Acanthacaris is a genus of deep-water lobsters. It contains two species, A. caeca and A. tenuimana, and is the only genus in the subfamily Neophoberinae.

==Description==
They are relatively large lobsters with a cylindrical body covered with sharp spines (hence the genus name, meaning "spiny shrimp"). The carapace has a well-developed rostrum. The eyes are very small and lack pigment, while the antennae are long and whiplike. The telson and uropods are powerful. The first three pairs of walking legs end in claws. The first pair of claws is symmetrical and ends in long fingers covered with sharp spines on cutting edges but without hairs. The second pair of walking legs is much longer than the third pair. Both species reach a length of 40 cm. Acanthacaris has a laterally compressed rostrum, a unique arrangement of postcervical and cellar grooves, a large and elongate scaphocerite, and delicate, elongate claws with cylindrical palms. The acanthacaris have no gatrolateral or postcervical spine.

==Taxonomy==
The genus Acanthacaris is the only genus in the subfamily Neophoberinae and contains two species:
- Acanthacaris caeca is found in the Caribbean Sea and the Gulf of Mexico, in burrows at a depth of 290–870 m.
- Acanthacaris tenuimana, the type species, is found in the Indian and Pacific Oceans on muddy bottoms at a depth of 600–1670 m.

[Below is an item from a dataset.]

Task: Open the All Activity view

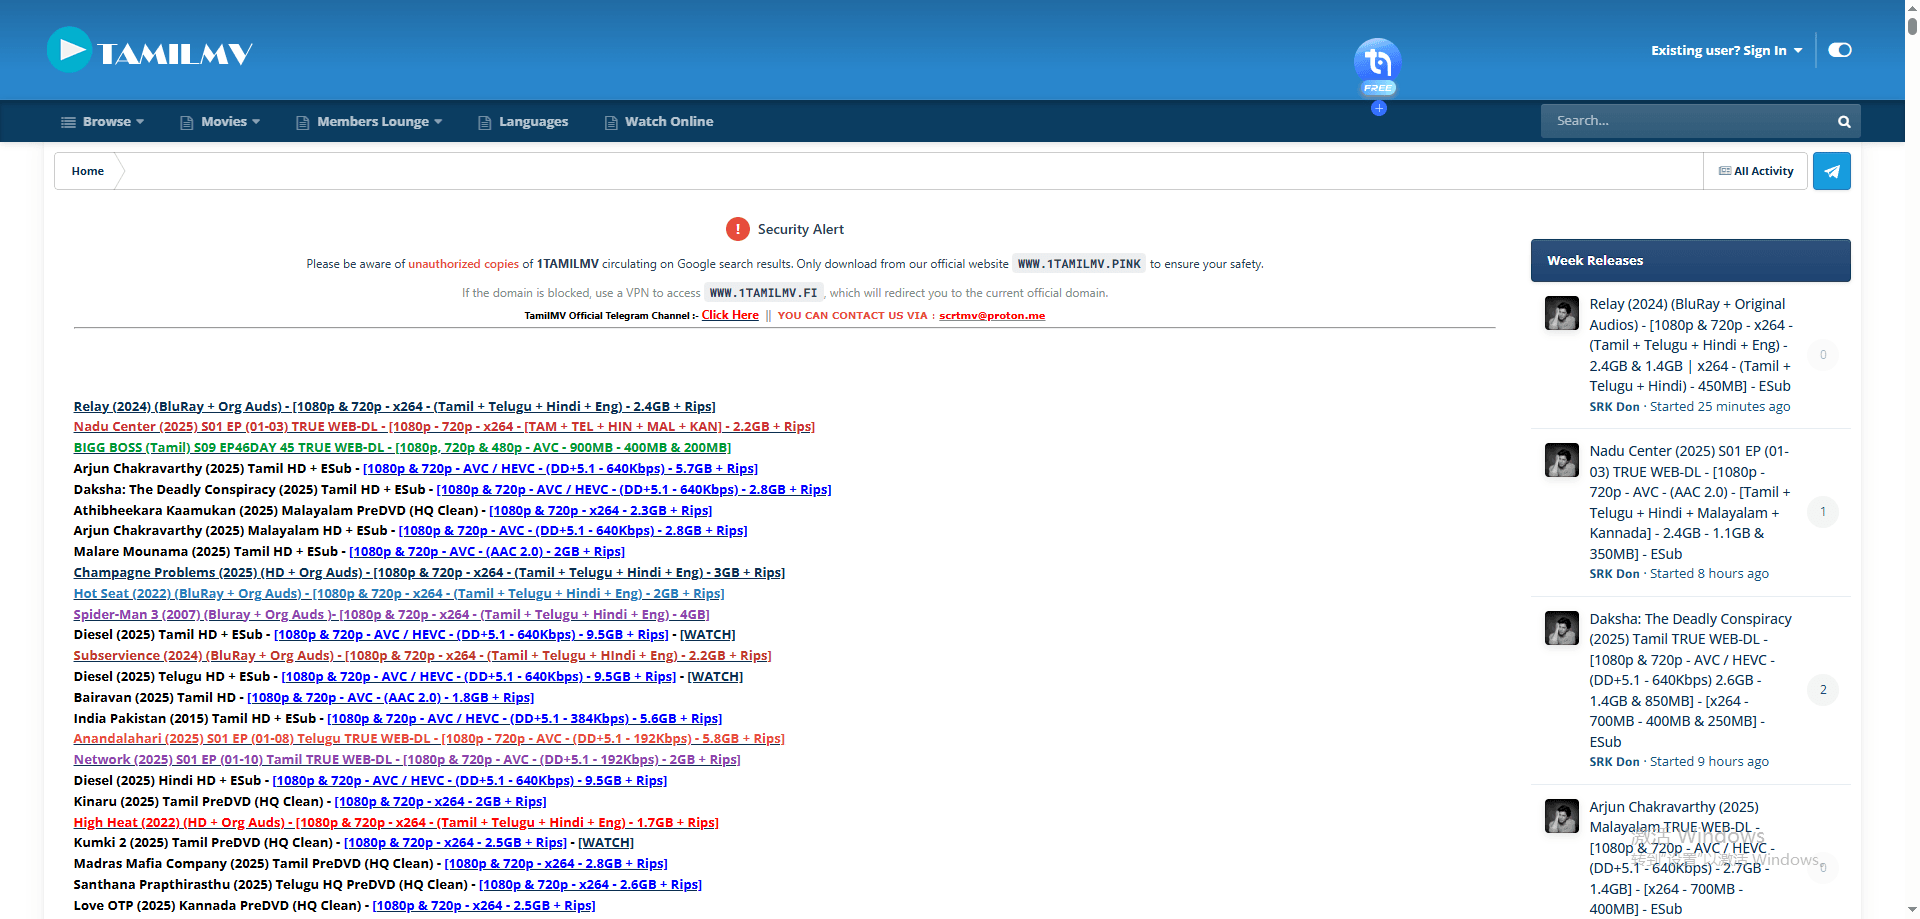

The genus was originally described as "Phoberus" by Alphonse Milne-Edwards in 1881, with "Phoberus caecus" (A. caeca) as the type species; this transpired to be a junior homonym of Phoberus erected by William Sharp Macleay in 1819 (a subgenus of the beetle genus Trox). Although the replacement name (nomen novum) "Neophoberus" was provided by Martin Glaessner in 1969, this is pre-dated by Charles Spence Bate's 1888 name Acanthacaris, which has A. tenuimana as the type species.